▸ PROBLEM DETAILS: An exact copy of every entry is needed here; the images stay out.

(DATASET RECORDS begins)

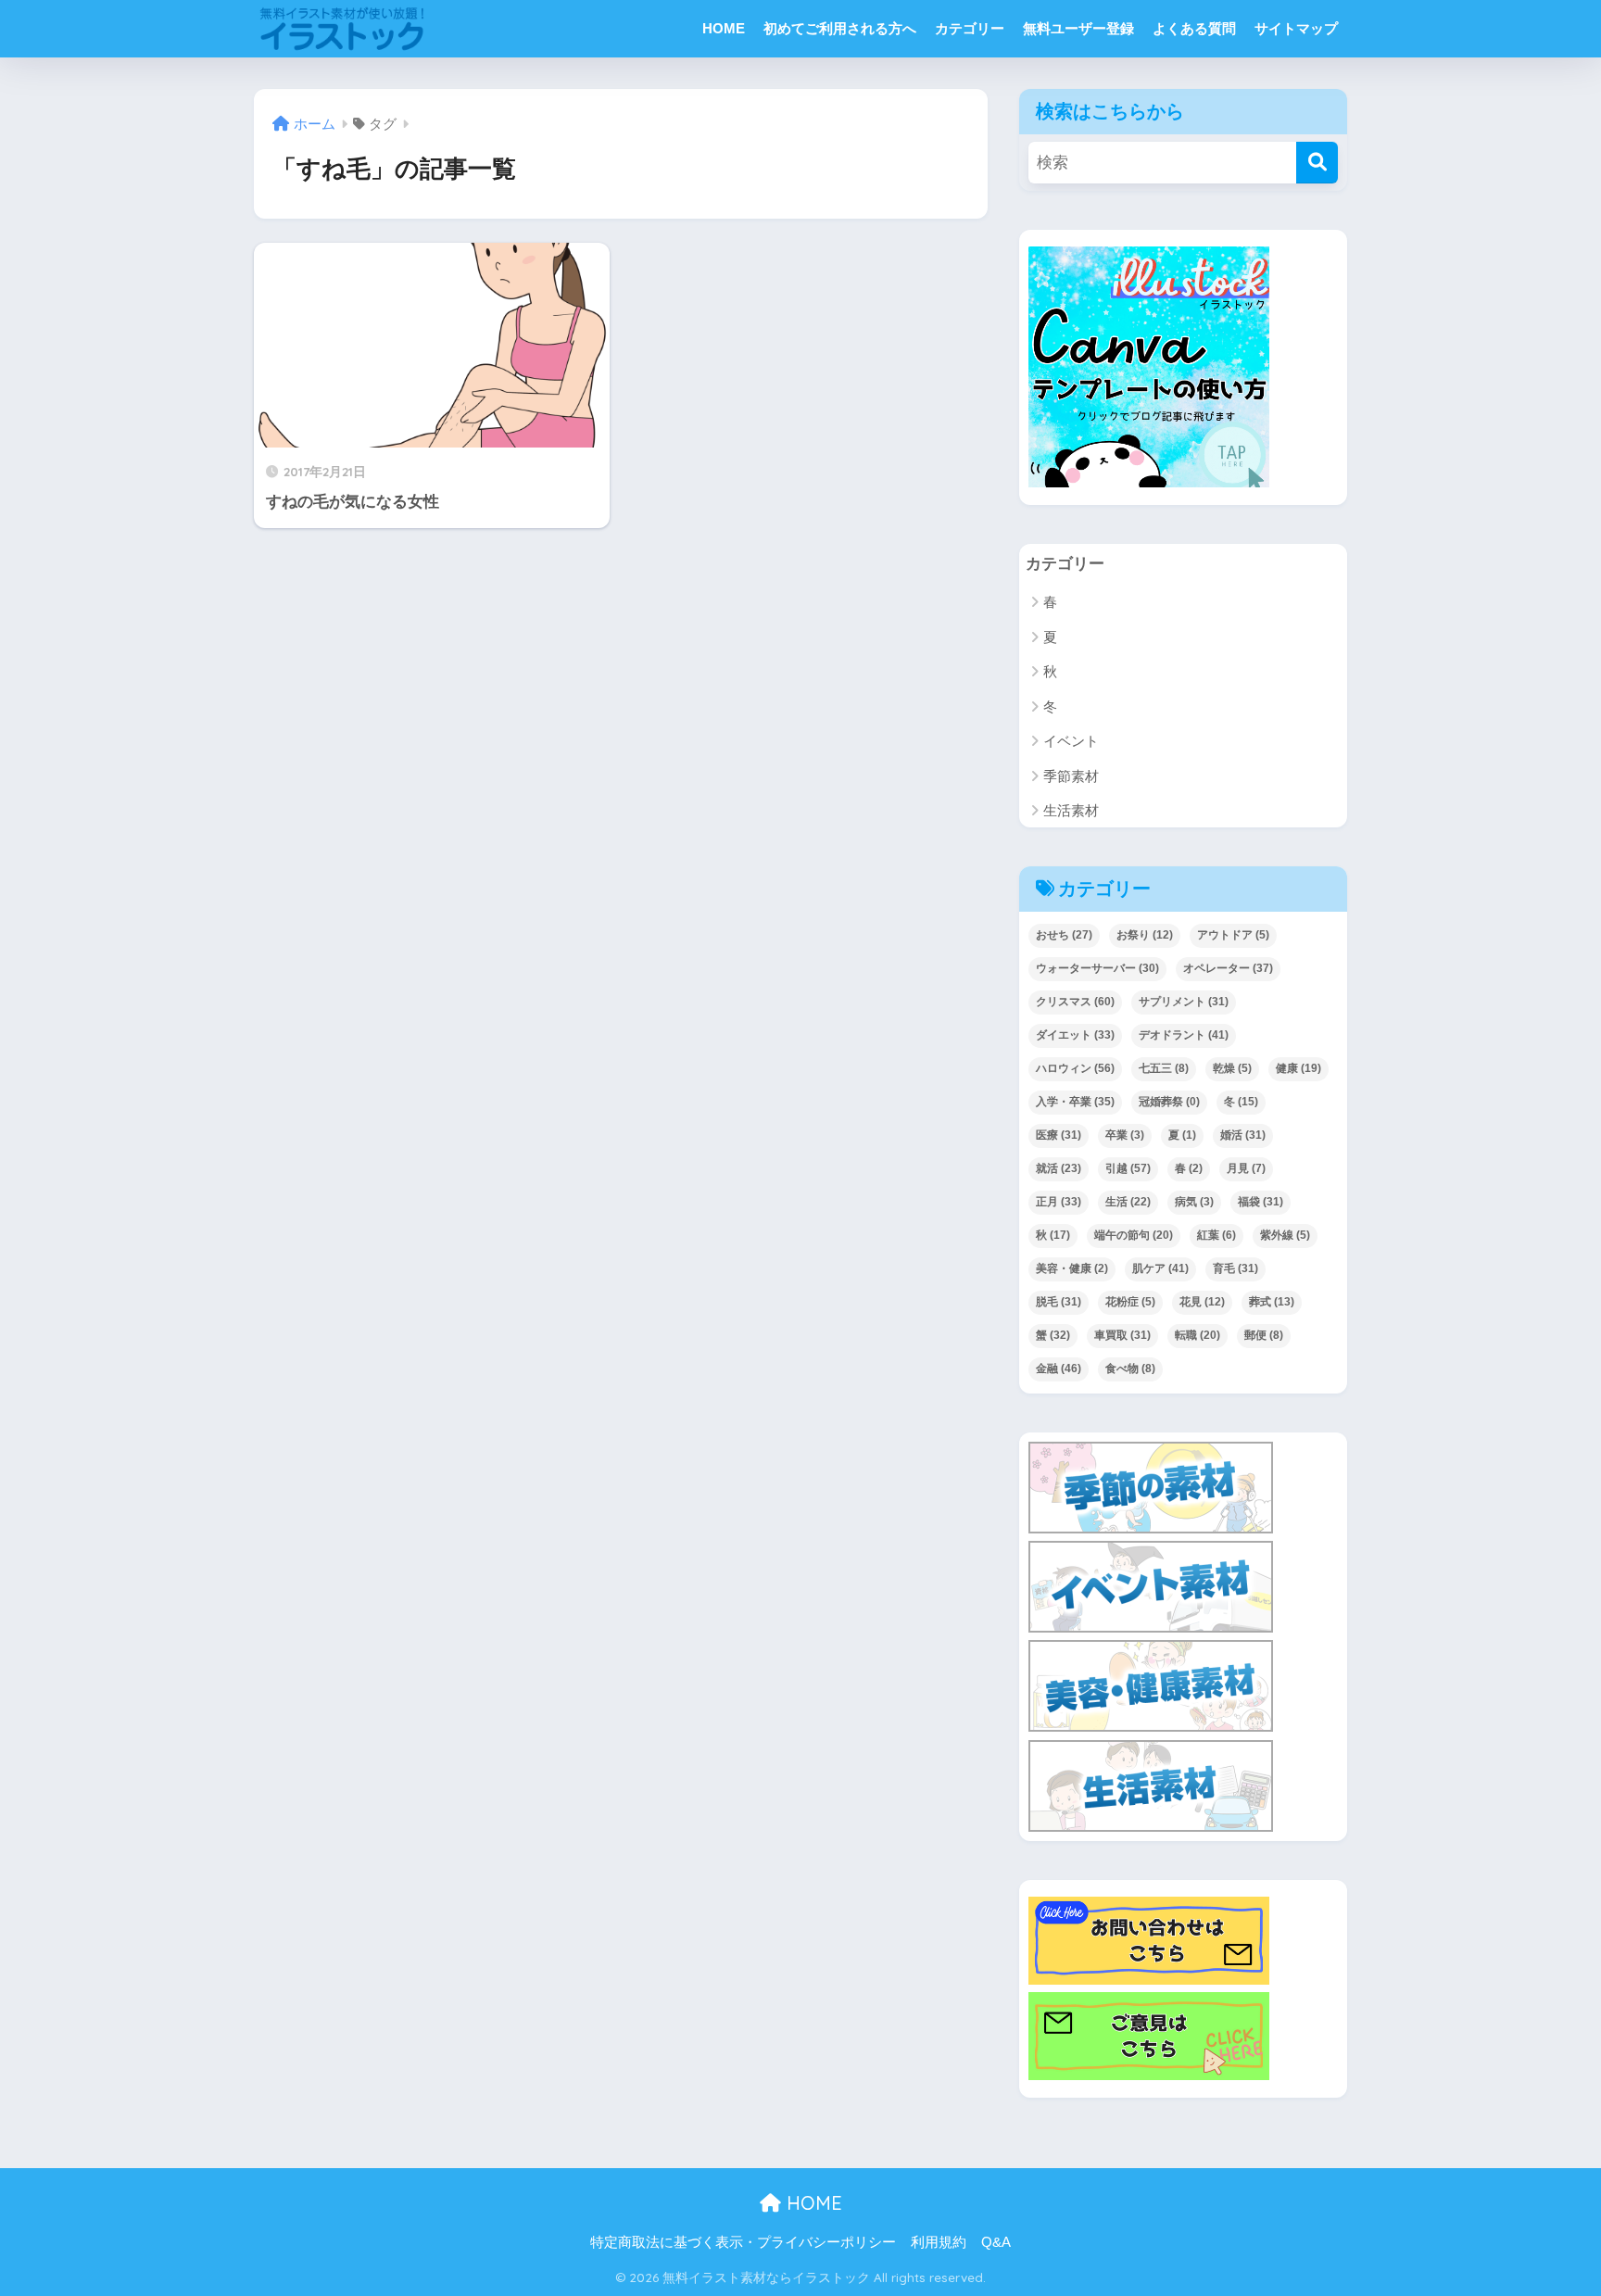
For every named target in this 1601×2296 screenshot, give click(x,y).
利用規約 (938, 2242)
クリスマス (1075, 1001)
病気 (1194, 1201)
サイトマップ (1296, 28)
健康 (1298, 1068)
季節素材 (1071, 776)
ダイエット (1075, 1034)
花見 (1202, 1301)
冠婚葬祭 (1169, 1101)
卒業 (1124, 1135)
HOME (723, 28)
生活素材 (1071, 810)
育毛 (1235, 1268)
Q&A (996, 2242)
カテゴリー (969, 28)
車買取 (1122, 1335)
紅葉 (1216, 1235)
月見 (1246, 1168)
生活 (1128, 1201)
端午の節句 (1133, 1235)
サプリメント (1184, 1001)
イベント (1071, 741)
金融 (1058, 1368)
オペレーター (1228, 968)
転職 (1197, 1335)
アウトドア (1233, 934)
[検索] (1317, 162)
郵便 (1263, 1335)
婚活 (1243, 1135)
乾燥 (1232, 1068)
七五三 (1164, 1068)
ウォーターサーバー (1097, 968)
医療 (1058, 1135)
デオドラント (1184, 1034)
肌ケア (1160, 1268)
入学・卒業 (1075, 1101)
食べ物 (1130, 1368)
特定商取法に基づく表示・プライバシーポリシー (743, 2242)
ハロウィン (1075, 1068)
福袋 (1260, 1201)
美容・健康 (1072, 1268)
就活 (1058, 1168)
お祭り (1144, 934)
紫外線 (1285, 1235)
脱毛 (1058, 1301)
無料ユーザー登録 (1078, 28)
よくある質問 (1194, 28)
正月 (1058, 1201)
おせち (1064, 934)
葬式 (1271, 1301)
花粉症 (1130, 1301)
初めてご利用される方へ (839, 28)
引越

(DATASET RECORDS ends)

▸ RESPONSE FOR THIS EXERCISE:
For every named target in this 1601×2296 screenshot, give click(x,y).
利用規約 (938, 2242)
クリスマス (1075, 1001)
病気 (1194, 1201)
サイトマップ (1296, 28)
健康 (1298, 1068)
季節素材 (1071, 776)
ダイエット (1075, 1034)
花見 (1202, 1301)
冠婚葬祭 (1169, 1101)
卒業 (1124, 1135)
HOME (723, 28)
生活素材 (1071, 810)
育毛 (1235, 1268)
Q&A (996, 2242)
カテゴリー (969, 28)
車買取 (1122, 1335)
紅葉 (1216, 1235)
月見 (1246, 1168)
生活 (1128, 1201)
端午の節句 (1133, 1235)
サプリメント (1184, 1001)
イベント (1071, 741)
金融 (1058, 1368)
オペレーター (1228, 968)
転職 (1197, 1335)
アウトドア (1233, 934)
[検索] (1317, 162)
郵便 (1263, 1335)
婚活 (1243, 1135)
乾燥 (1232, 1068)
七五三 (1164, 1068)
ウォーターサーバー (1097, 968)
医療 (1058, 1135)
デオドラント (1184, 1034)
肌ケア (1160, 1268)
入学・卒業 (1075, 1101)
食べ物 (1130, 1368)
特定商取法に基づく表示・プライバシーポリシー (743, 2242)
ハロウィン (1075, 1068)
福袋 (1260, 1201)
美容・健康 (1072, 1268)
就活 (1058, 1168)
お祭り (1144, 934)
紫外線 (1285, 1235)
脱毛 (1058, 1301)
無料ユーザー登録 (1078, 28)
よくある質問 (1194, 28)
正月 (1058, 1201)
おせち (1064, 934)
葬式 (1271, 1301)
花粉症 (1130, 1301)
初めてご利用される方へ (839, 28)
引越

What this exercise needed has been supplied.